DataStax Graph and Studio with Docker Compose

Over the last year, Docker has quickly become my go-to way of spinning up infrastructure for development in my local Windows 10 environment. This is especially true of tools that don't otherwise support native Windows installation, for example, DataStax Enterprise (DSE).

Tools like Docker Compose make it really easy to declare a whole suite of infrastructure dependencies (by creating a .yaml file with the containers to run). That file can then be checked into source control with your project and shared with other developers. I made heavy use of this in the KillrVideo reference application so that developers trying out the code could easily spin up dependencies like the Web UI, DSE, and etcd.

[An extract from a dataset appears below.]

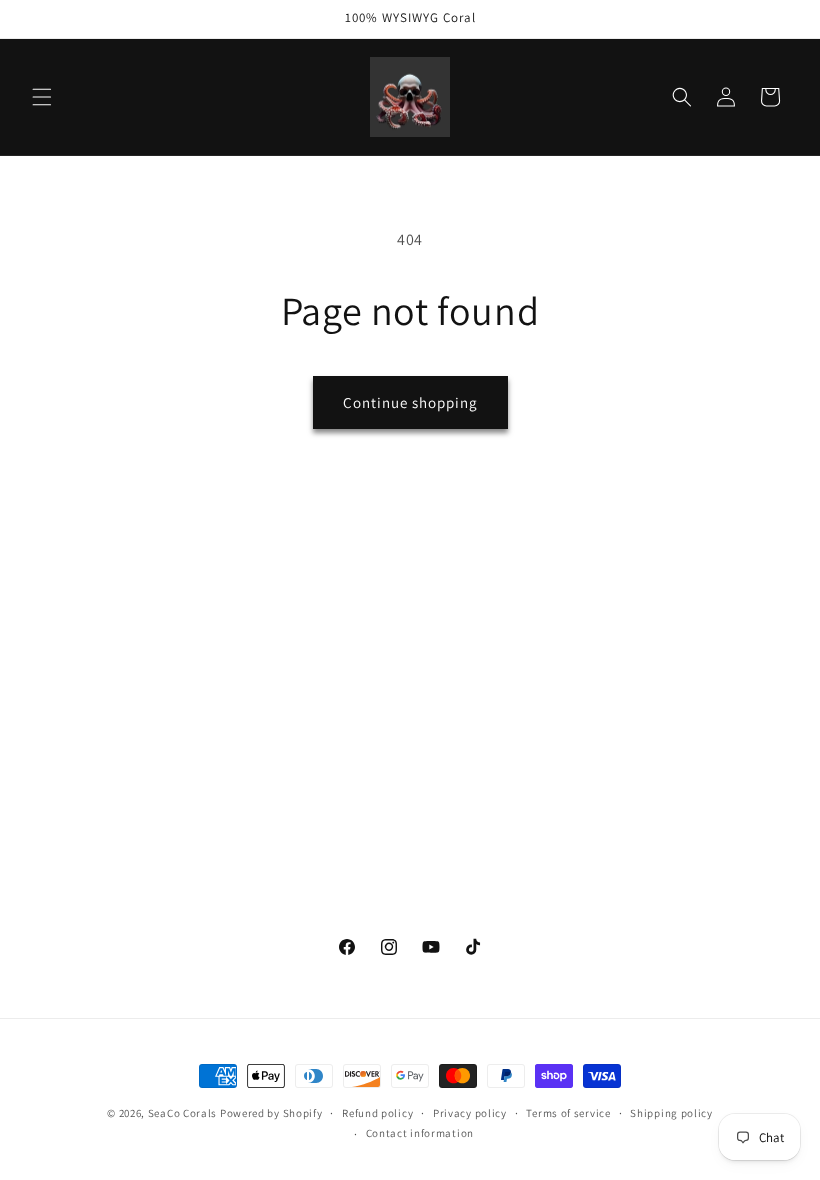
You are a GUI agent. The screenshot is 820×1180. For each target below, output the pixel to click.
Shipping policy (671, 1113)
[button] (42, 97)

Unfortunately, when I did the work on KillrVideo, DataStax didn't offer an official image for DSE on Docker Hub (something that's still true as of the publishing of this article). As a result, I had to roll my own image. Since doing that, I've gotten a number of contributions and questions, including one the other day that basically asked, "How do I run this and connect DSE Graph with DataStax Studio?".

If you're not familiar, DataStax Studio is a tool for querying and visualizing data in DSE Graph using a notebook format (similar to Apache Zeppelin or Jupyter notebooks). After quickly creating a Docker image for DataStax Studio, I thought it would be pretty simple to just create a docker-compose.yml to spin up a node of DSE in Graph mode along with an instance of Studio and start exploring. Unfortunately, it turned out to be a little more complicated than that.

TL;DR: If you're just interested in the final (working) example, you can find it on the GitHub repo of my DataStax Studio image. Please be sure to read the comments in that file for instructions.

This will be easy!

Basically what we need in our docker-compose.yml is two services:

A node of DSE running in graph mode.
An instance of Studio with port 9091 exposed so we can connect to the web UI.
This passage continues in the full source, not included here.